Kaç tanesiyle karşılaştık şehirlerde, “Üniversiteyi kazandım, dersim için en basitinden bir laptopa, bilgisayara ihtiyacım var” diyor alamıyor. "Para biriktiriyorum tam alacak gibi oluyorum fiyat artıyor, biraz daha biriktiriyorum yine alacak gibi oluyorum yine fiyat artıyor" diyor. "Yetişemiyoruz arkadan" diyor.

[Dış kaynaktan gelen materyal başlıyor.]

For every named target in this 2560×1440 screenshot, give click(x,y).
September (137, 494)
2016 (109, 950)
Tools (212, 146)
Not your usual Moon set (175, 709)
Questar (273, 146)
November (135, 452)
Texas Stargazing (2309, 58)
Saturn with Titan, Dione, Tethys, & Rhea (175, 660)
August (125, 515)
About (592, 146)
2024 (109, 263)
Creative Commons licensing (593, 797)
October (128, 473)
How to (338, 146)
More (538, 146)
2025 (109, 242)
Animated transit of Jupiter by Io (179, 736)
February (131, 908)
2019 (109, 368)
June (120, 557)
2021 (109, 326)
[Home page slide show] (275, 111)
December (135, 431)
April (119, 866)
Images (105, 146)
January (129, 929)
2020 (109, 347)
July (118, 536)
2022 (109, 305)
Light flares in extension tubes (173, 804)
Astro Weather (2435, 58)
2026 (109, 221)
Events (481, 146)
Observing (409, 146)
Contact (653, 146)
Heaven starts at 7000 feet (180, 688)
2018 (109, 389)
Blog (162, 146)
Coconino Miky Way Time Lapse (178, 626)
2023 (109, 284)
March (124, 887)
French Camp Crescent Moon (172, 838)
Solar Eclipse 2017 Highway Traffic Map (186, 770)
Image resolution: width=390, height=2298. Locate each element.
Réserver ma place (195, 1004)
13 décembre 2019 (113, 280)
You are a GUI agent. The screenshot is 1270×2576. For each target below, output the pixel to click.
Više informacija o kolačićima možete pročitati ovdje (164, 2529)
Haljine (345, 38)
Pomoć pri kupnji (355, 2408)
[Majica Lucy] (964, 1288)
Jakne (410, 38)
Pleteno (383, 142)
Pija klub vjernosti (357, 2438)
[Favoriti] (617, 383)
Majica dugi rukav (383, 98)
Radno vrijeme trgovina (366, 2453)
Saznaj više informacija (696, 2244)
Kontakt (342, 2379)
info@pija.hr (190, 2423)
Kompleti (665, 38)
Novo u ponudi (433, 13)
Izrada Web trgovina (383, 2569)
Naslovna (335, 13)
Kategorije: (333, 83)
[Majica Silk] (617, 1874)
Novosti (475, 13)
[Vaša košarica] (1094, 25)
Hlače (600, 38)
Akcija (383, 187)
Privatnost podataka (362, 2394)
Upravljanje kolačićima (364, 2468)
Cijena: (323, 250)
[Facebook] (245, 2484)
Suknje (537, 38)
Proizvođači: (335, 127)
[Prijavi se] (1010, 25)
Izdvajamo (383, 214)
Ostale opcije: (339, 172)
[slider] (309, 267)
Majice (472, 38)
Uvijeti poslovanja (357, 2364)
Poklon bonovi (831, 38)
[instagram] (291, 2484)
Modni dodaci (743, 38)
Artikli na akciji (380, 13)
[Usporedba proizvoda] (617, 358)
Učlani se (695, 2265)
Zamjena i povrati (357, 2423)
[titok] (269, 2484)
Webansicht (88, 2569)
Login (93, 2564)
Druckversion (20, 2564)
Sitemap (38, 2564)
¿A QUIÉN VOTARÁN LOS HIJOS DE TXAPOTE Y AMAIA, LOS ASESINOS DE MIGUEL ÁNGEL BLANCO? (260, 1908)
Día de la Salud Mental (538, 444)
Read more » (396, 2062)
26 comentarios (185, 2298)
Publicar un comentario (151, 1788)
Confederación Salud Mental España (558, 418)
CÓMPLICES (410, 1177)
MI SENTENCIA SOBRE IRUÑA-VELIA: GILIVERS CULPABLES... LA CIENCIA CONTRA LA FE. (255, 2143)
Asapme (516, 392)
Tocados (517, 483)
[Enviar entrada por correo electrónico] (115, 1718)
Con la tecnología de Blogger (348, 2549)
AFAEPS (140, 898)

Maalesef yeniden eski günlerdeki gibi atari ilanları falan çıkmaya başladı, görmüşsünüzdür. Ekonomide, hukukta, adalette ülke yetmişli, seksenli yıllara götüren iktidar, çocukların, gençlerin oyunlarında 80 model cihazlara tekrar döndürüyorlar. Peki arkadaşlarım bu kahredici tabloyu partili medyada görebiliyor musunuz? Partili medyada Türkiye'nin bu gerçekleri var mı? Yok göremiyoruz.

Çünkü partili medya gençlerin yaşadığı bu yoksullukla, yoklukla ilgilenmiyor. Onların derdi başka; paralı asker. Patronlarını dinliyorlar. Patronları ne derse onu yazıyorlar. "Şunu yazma" diyor, yazmıyorlar. Bir sağa, bir sola çamur atmakla uğraştıkları için vatana, millete hayırlı tek bir iş yapmaya zamanları da kalmıyor.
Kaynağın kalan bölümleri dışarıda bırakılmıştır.